Apopto/RepleniSENS at University of Arizona
Immune cell function declines with age, as the thymus loses the cells that "educate" the precursors of immune cells called killer T-cells, and as defective killer T-cells accumulate and suppress the full diversity of youthful, functional killer Ts that target newly-encountered threats. At the University of Arizona, SENS Research Foundation is funding research to restore the production of new killer T-cells while making room for them by purging the defective cells from the system.

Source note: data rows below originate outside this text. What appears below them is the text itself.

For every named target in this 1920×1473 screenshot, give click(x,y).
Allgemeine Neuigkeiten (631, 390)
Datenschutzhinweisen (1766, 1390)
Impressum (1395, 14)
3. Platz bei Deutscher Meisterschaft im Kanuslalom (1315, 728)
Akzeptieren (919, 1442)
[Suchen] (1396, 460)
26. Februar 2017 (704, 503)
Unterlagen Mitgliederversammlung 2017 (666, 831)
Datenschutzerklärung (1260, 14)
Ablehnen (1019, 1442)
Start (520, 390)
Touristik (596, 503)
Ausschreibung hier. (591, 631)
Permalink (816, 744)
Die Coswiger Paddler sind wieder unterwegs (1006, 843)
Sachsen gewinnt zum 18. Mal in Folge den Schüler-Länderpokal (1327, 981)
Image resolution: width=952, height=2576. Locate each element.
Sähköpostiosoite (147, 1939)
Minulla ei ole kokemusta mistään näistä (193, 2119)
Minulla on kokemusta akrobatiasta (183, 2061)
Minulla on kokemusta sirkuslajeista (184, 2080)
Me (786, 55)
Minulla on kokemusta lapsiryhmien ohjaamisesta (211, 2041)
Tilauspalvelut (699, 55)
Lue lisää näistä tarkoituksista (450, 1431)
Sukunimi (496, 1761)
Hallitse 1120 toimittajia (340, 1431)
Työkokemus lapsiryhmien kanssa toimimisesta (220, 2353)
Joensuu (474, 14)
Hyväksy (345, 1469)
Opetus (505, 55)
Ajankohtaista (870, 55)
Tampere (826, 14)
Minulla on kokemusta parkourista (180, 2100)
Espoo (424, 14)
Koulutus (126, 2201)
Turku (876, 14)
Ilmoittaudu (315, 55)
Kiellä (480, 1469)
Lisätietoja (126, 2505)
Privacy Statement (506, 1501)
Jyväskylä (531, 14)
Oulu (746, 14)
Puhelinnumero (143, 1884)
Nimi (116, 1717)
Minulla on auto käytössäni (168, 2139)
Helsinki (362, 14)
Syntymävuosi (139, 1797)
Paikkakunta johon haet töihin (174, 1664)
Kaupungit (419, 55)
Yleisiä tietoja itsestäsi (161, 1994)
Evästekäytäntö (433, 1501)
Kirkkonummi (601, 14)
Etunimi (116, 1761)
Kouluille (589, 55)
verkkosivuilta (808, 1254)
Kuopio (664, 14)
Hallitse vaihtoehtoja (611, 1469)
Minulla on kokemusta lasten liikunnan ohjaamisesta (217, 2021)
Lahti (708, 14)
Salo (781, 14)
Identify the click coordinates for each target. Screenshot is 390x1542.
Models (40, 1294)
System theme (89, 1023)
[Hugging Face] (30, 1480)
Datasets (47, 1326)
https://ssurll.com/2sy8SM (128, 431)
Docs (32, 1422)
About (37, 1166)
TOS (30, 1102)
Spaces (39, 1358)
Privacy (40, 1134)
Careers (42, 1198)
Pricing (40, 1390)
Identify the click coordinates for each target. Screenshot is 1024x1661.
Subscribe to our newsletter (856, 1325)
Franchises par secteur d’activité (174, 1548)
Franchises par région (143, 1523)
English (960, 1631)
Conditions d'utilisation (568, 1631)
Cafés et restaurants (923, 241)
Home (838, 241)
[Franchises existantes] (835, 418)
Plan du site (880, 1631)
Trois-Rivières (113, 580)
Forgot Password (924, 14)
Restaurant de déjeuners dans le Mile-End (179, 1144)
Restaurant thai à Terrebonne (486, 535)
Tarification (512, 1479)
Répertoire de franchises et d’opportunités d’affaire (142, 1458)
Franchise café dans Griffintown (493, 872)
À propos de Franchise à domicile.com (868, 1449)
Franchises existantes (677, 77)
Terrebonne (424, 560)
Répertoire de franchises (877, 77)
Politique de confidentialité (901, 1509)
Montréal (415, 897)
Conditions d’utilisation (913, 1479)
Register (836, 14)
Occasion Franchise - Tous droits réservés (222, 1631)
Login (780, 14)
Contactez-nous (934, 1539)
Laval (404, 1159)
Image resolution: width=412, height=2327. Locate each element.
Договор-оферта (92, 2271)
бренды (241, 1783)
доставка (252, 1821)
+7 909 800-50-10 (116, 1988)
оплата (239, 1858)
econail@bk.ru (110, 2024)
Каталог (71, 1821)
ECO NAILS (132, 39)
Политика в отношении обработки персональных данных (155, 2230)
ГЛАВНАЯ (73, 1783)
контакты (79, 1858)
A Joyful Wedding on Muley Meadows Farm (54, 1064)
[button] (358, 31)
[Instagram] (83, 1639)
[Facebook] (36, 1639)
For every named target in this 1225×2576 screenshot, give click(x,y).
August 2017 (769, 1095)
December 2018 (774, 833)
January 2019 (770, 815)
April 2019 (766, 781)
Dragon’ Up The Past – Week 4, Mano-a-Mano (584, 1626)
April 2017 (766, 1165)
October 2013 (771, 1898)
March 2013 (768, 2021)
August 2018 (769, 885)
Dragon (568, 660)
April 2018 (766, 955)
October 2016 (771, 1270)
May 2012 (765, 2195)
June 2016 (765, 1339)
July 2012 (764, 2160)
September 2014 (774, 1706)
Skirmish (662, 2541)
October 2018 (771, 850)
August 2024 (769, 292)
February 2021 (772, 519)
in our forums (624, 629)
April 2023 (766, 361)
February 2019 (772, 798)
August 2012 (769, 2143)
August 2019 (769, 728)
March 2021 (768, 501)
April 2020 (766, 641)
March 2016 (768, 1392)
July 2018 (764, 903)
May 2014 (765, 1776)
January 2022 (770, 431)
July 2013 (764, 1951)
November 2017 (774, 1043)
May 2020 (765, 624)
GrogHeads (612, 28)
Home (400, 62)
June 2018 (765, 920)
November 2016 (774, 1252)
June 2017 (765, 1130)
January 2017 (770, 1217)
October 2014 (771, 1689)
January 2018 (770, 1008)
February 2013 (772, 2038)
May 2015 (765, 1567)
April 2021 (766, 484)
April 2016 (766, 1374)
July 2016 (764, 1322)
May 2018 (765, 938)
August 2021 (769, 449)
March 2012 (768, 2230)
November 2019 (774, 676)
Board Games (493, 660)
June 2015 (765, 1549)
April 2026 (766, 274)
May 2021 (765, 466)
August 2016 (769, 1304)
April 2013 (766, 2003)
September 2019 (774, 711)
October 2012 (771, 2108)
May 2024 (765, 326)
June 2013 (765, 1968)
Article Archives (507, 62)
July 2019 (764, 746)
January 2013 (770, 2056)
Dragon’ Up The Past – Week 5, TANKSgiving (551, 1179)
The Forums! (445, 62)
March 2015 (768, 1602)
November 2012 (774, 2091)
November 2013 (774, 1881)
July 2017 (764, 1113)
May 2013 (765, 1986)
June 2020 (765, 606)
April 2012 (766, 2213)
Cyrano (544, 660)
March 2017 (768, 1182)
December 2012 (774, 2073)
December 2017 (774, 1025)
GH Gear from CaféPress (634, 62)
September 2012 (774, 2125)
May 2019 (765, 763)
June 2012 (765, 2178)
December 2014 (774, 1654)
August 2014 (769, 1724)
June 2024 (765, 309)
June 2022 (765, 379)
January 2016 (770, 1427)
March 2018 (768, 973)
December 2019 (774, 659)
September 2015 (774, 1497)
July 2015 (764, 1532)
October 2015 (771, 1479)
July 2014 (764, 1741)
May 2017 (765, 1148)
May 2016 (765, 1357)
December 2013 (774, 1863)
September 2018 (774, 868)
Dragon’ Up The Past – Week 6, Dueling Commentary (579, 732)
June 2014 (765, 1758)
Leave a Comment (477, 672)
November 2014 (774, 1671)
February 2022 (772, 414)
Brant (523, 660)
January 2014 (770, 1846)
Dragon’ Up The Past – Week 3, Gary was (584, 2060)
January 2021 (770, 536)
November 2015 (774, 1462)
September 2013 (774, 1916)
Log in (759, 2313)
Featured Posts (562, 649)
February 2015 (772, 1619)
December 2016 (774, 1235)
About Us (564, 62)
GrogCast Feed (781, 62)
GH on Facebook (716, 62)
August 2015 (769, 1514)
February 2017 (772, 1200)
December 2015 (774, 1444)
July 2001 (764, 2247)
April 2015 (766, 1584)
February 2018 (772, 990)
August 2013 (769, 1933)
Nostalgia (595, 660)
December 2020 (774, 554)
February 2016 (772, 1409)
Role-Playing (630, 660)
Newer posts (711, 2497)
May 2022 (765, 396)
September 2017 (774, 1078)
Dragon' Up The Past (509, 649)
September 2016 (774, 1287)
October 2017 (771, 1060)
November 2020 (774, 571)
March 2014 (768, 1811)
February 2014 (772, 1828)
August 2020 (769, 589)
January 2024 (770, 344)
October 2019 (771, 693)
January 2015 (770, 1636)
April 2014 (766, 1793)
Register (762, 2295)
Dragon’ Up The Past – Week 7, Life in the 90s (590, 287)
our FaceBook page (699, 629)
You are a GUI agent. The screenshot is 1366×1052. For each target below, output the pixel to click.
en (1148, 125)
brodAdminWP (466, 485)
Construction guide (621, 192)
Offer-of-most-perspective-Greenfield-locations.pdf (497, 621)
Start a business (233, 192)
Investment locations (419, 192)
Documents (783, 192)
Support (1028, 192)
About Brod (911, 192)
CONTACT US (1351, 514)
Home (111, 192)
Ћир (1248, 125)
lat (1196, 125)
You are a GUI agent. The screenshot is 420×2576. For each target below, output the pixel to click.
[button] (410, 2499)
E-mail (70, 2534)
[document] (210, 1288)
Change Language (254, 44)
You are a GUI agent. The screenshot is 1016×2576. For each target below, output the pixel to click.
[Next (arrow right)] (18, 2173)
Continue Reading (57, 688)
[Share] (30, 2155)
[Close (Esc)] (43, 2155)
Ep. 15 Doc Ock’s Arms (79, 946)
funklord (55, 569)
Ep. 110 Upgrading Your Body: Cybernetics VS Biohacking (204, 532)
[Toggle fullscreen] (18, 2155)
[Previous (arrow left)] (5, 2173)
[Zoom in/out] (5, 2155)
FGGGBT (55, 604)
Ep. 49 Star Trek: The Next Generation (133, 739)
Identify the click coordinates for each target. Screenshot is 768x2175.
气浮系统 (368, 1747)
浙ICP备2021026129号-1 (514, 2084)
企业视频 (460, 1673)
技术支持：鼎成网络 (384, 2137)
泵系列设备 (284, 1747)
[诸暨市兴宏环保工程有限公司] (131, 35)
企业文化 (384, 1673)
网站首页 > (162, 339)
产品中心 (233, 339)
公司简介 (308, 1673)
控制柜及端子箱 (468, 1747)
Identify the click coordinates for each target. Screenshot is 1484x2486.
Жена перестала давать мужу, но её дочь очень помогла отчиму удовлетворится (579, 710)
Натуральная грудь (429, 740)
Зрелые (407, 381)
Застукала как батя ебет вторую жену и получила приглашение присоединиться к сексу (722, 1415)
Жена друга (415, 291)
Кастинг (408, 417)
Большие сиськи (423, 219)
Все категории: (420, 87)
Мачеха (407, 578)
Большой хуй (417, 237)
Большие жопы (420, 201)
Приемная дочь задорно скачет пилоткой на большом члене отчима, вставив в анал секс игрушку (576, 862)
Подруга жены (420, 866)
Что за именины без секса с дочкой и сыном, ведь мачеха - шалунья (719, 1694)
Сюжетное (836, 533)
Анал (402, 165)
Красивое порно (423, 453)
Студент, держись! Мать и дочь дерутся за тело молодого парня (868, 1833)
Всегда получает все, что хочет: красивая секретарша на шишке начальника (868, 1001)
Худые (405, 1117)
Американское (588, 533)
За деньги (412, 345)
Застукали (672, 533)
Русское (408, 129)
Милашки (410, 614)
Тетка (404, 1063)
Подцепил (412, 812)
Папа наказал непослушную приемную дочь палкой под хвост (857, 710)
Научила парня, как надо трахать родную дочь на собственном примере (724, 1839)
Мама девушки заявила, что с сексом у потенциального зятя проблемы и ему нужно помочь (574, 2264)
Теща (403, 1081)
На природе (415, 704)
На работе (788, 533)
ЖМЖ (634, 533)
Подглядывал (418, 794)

The decline immune function with age is driven by two causes. First, biological aging causes the limited pool of immunological killer T-cells to be slowly taken over by defective ("anergic") subpopulations that are no longer able to carry out their specialized work, and suppress the effectiveness of the rest of the system. Second, the aging thymus gland, where precursor stem cells are transformed into effective T-cells, slowly shrinks with age, losing the cells that are responsible for educating emerging immunological warriors.
SRF is funding work in the Department of Immunobiology at the University of Arizona to rejuvenate the immune system of aging mice by repairing this age-related damage. Research associate Dr. Megan Smithey, working in the lab of Dr. Janko Nikolich-Zugich (co-director of the Arizona Center on Aging), will be testing a two-pronged strategy. First, as a proof-of-principle for the effectiveness of eventual tissue engineering of a new, youthful thymus, she will use growth factors to replenish the specialized thymus cells critical to killer T-cell education. Simultaneously, she will be purging old mice of anergic T-cells, to make room for newly-educated cells to repopulate the immunological "space" and restore their adaptive immunity.